- _Document text_
Scratching the surface of AI slop

AI slop has been compared with spam; generative AI is present on almost everyone’s social media feed at some point. Accounts and pages might post hundreds (sometimes thousands) of generated images per day – imagine the flood of owls with Hogwarts acceptance letters bursting through Harry Potter’s home, except electronically and with the wrong number of eyes per owl.

Usually, AI slop is easy to spot if one pays attention to details. But the truth is that most people, when liking or sharing posts, well, don’t. Generated images appear right at first glance, but there’s almost always something that distinguishes the image from a real one. As one example, some generated AI images will look perfectly fine, but draw people with seven fingers on the same hand; other images are impossible in reality – such as a horse made out of bread – but are created simply to get likes.

AI slop works because people have become used to scrolling through their timelines without looking. Furthermore, AI slop can be particularly effective against anyone who isn’t internet-savvy – generated images of orphans or veterans can be an easy way for page creators to pull quick social media likes, or get scammed users to donate to a cause that was made up within five minutes.

If a user isn’t sure whether an image is generative AI, use reverse image search to look for any duplicates of the same picture online; usually, AI slop images tend to reappear over and over. Or the image’s details will fall apart once you’ve taken a closer look; visual “glitches” associated with generative AI can be simple, like a seven-fingered person, but may also be much more bizarre: look up the term “AI slop” on YouTube or Google Image Search, and you will soon find many things more bizarre than the average Escher drawing.

Monetising nothing

Like spam, AI slop is created to spread and is effortless to create. Generative AI has made it easy for anyone to create a monetised social media page which, for all practical purposes, posts absolute nonsense – and the more it spreads from one user to the next via likes and shares, the more revenue the page creator gets.

A page that posts AI slop is likely to be run by someone who intends to monetise the page, though not always. Pages can also be set up to farm for likes and shares, and then be sold through online marketplaces – very, very unethical ones – to other users who will then change the page name to something else. Social media users who haven’t scrolled through their page follows might notice that their favourite “Black Sabbath fan page” has suddenly changed to “Jesus pictures and memes” or “Cars for sale”. (And if they do, the best thing to do is to unfollow and report these pages.) AI slop is designed to scam users en masse, while page creators (or unscrupulous sellers) make a quick buck.

Generative AI has also become a problem for retailers. Amazon is just one example of a marketplace flooded with badly generated content passed off as being original. Spend some time scrolling through entries, and you’ll see many books that were hammered together with prompts. Like slop-filled pages, generative AI books flood the market with cheap content while creators hope to profit.

- _Source excerpt_

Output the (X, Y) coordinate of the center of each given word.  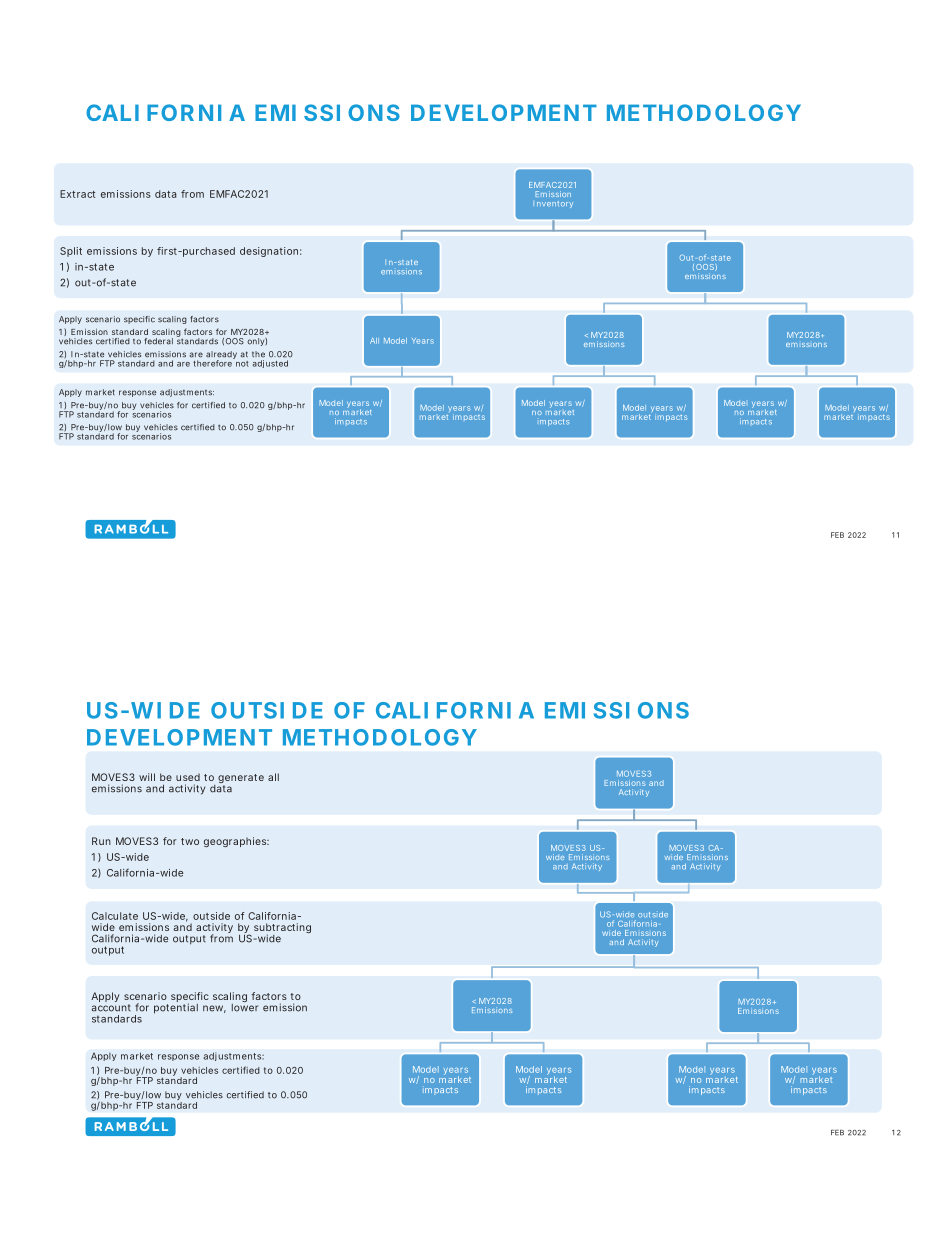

- _Task prompt_
Please reproduce everything in the AI slop article above from "AI slop has" down to "to get likes.", word for word.

- _Solution to this problem_
AI slop has been compared with spam; generative AI is present on almost everyone’s social media feed at some point. Accounts and pages might post hundreds (sometimes thousands) of generated images per day – imagine the flood of owls with Hogwarts acceptance letters bursting through Harry Potter’s home, except electronically and with the wrong number of eyes per owl.

Usually, AI slop is easy to spot if one pays attention to details. But the truth is that most people, when liking or sharing posts, well, don’t. Generated images appear right at first glance, but there’s almost always something that distinguishes the image from a real one. As one example, some generated AI images will look perfectly fine, but draw people with seven fingers on the same hand; other images are impossible in reality – such as a horse made out of bread – but are created simply to get likes.